Kurzgeschichte
Die Einparkhilfe: Publikumsliebling wider Willen.
Es war einer dieser Samstage, an denen die Welt einfach schön ist. Die Sonne schien so warm und übertrieben golden vom Himmel, dass selbst das altbackene Kopfsteinpflaster der Ottenser Hauptstraße glänzte wie frisch gebohneter Saalboden. In der schmalen Einkaufsstraße schlenderten die Menschen an den vielen kleinen Läden vorbei, überall duftete es nach Croissants und Espresso.
Ein paar Meter weiter blieben die Leute plötzlich stehen und amüsierten sich köstlich über eine Szene, die sich ihnen bot.
Da stand eine Frau in einem strahlend rosafarbenen, flatternden Chiffonkleid, als hätte es den ganzen Sommer in sich gefangen.

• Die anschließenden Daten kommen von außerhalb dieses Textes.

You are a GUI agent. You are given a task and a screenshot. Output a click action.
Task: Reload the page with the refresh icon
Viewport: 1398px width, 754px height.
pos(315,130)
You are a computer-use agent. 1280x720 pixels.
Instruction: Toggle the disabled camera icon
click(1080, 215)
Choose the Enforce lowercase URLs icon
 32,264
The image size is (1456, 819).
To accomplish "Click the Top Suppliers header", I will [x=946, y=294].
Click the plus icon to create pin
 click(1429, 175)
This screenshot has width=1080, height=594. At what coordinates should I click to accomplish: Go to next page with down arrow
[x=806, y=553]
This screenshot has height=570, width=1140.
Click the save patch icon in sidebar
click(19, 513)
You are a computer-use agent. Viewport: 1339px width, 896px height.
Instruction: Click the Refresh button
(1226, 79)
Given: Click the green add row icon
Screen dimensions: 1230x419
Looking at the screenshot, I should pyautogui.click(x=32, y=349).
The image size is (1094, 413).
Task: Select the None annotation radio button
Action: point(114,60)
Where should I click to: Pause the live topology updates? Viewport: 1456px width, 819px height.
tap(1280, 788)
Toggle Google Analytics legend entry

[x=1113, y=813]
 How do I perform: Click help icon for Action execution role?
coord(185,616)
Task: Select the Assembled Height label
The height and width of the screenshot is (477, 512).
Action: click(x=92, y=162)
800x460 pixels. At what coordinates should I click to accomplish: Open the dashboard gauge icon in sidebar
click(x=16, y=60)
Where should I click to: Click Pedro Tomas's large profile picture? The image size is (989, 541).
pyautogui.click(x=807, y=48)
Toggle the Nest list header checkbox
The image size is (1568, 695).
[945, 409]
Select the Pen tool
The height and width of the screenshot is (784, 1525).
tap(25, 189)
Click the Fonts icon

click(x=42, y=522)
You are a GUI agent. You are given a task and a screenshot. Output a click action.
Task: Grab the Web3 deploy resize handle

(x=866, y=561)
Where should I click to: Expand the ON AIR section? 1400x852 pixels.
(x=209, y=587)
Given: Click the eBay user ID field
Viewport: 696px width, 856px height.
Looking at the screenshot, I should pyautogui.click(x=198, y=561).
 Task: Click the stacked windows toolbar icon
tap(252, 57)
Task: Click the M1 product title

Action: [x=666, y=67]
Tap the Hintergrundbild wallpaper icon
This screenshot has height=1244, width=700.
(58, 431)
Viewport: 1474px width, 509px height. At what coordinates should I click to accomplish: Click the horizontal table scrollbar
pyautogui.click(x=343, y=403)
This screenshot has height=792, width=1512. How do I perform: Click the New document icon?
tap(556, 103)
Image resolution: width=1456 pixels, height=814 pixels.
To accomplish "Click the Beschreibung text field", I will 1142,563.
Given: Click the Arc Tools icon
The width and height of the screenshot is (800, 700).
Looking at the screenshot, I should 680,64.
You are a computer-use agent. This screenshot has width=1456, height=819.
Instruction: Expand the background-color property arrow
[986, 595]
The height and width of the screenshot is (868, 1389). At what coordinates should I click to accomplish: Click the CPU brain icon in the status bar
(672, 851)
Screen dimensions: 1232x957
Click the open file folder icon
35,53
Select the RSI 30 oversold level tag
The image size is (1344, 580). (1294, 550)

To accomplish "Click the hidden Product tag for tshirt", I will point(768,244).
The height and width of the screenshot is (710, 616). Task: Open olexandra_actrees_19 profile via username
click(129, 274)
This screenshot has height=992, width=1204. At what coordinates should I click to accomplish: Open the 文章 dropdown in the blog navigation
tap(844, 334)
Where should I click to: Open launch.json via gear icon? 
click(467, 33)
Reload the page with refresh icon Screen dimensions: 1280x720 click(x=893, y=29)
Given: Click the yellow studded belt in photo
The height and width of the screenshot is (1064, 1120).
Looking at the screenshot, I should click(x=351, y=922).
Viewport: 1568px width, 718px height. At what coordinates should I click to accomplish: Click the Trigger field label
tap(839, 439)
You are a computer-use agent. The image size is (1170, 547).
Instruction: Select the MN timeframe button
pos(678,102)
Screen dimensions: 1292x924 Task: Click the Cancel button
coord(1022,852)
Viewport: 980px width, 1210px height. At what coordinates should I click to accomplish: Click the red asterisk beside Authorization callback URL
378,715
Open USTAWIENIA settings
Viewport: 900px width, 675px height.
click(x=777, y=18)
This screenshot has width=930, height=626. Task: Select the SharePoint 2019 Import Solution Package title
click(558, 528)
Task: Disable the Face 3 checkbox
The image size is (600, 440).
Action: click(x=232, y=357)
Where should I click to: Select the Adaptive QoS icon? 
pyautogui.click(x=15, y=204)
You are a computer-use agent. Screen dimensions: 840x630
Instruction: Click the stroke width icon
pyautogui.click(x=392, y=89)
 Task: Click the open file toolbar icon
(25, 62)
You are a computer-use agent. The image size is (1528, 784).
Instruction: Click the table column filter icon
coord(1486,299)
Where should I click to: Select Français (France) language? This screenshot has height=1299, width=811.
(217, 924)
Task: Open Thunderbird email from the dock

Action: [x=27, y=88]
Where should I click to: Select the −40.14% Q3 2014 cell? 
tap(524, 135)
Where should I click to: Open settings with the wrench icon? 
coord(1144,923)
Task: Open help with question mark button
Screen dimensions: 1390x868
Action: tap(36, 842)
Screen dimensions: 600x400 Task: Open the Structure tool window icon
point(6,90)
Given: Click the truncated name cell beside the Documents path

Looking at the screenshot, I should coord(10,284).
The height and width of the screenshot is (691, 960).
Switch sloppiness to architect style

Sie war schlank, Anfang dreißig. Und sie rief etwas. Nicht leise, nicht zärtlich, wie es ihrem Äußeren entsprochen hätte, sondern laut, sehr laut, holzfällerlaut:
„Schau auf mich, Schatz! Schau auf mich!“

Dabei stand sie wild gestikulierend hinter dem Auto, den Oberkörper weit nach vorne gebeugt, um Blickkontakt mit dem Fahrer aufnehmen zu können.
»Schau mich an. Schau mich an und nicht die Einparkhilfe, Schatz! Links, jetzt rechts. Stopp! Stopp!«
Dem Mann im Auto, etwa gleichaltrig, vielleicht ein paar Jahre älter, war das lautstarke Dirigieren seiner Frau – es musste seine Frau sein – sichtlich peinlich.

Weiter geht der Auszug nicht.